Thai Vendor Has Been Roasting Chicken with Sunlight for 20 Years

Sila Sutharat, a roasted chicken street vendor from Phetchaburi, Thailand, has come up with an ingenious way of cooking chicken. Instead of an oven or a charcoal barbecue, he uses 1,000 mobile mirrors that concentrate sunlight into a strong beam. He basically cooks meat with over 300 degrees Celsius of natural sunlight.

Like most other street vendors, Sila used to cook his chicken over a charcoal fire, but that all changed in 1997, when a mundane observation gave him a brilliant idea.
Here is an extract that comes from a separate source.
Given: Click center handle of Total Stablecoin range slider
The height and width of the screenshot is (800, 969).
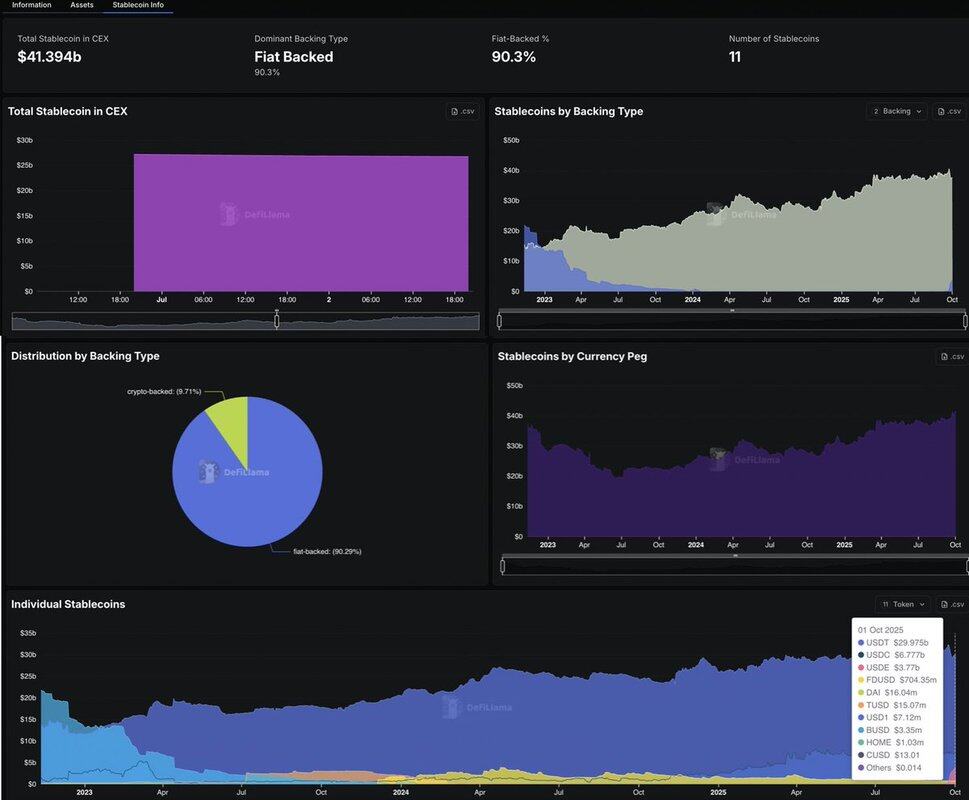Looking at the screenshot, I should point(277,320).
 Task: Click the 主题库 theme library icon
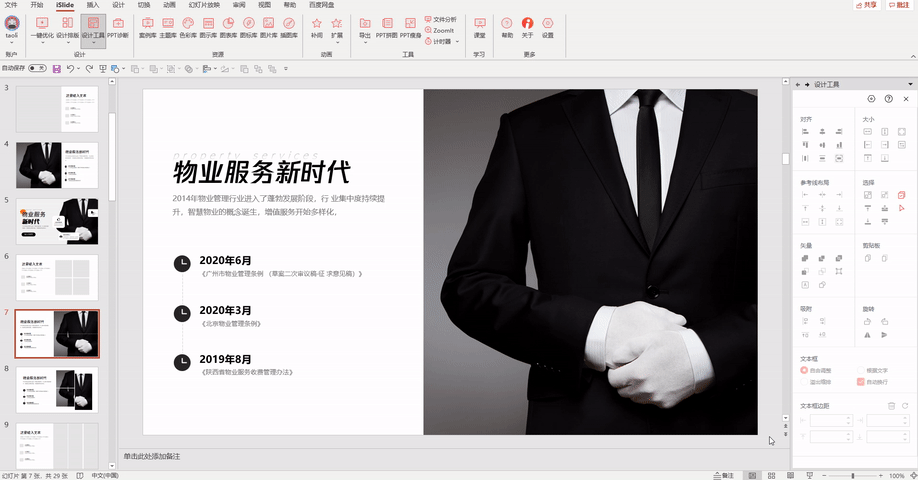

One day, he was hit by the sunlight reflected off the window of a passing bus, and he felt its heat. “I could possibly change it into energy,” Sila told himself, and started working on a contraption to capture the sunlight and use it to cook his chicken.

Photo: video screengrab

“They said that I’d gone mad, that cooking chicken like this was impossible,” Sutharat told AFP about how people reacted to his idea. But he didn’t let their jokes and insults get to him, and in the end he was the one who had the last laugh. His invention, a panel featuring 1,000 small, movable mirrors worked exactly as he predicted, allowing him to cook a 1.5 kg chicken in just 10 to 15 minutes. “After a long time passed by, they’d say: ‘Actually, you could do it’,” the vendor recalls.

Photo: Media-Wok

The curbed metal frame to which the mirrors are attached concentrate sunlight onto a rotating row of marinated chickens. In just a few minutes, the meat and skin starts to sizzle. Suthrat claims that his invention can generate up to 312 degrees Celsius, which is why he always wears a welder’s mask instead of a cook’s hat, when operating it.

Photo: Media-Wok

Sila’s solar roaster is an unusual sight that has attracted quite a few curious clients eager to taste Sila’s sun-cooked chicken. He’s been using this sustainable cooking method for two decades now, and claims it’s much better than traditional roasting methods. It’s virtually free, cooks the chicken evenly, and best of all, it’s 100% clean.


The Phetchaburi Rajabhat University acknowledged Sila’s ingenious idea and awarded him an honorary science degree.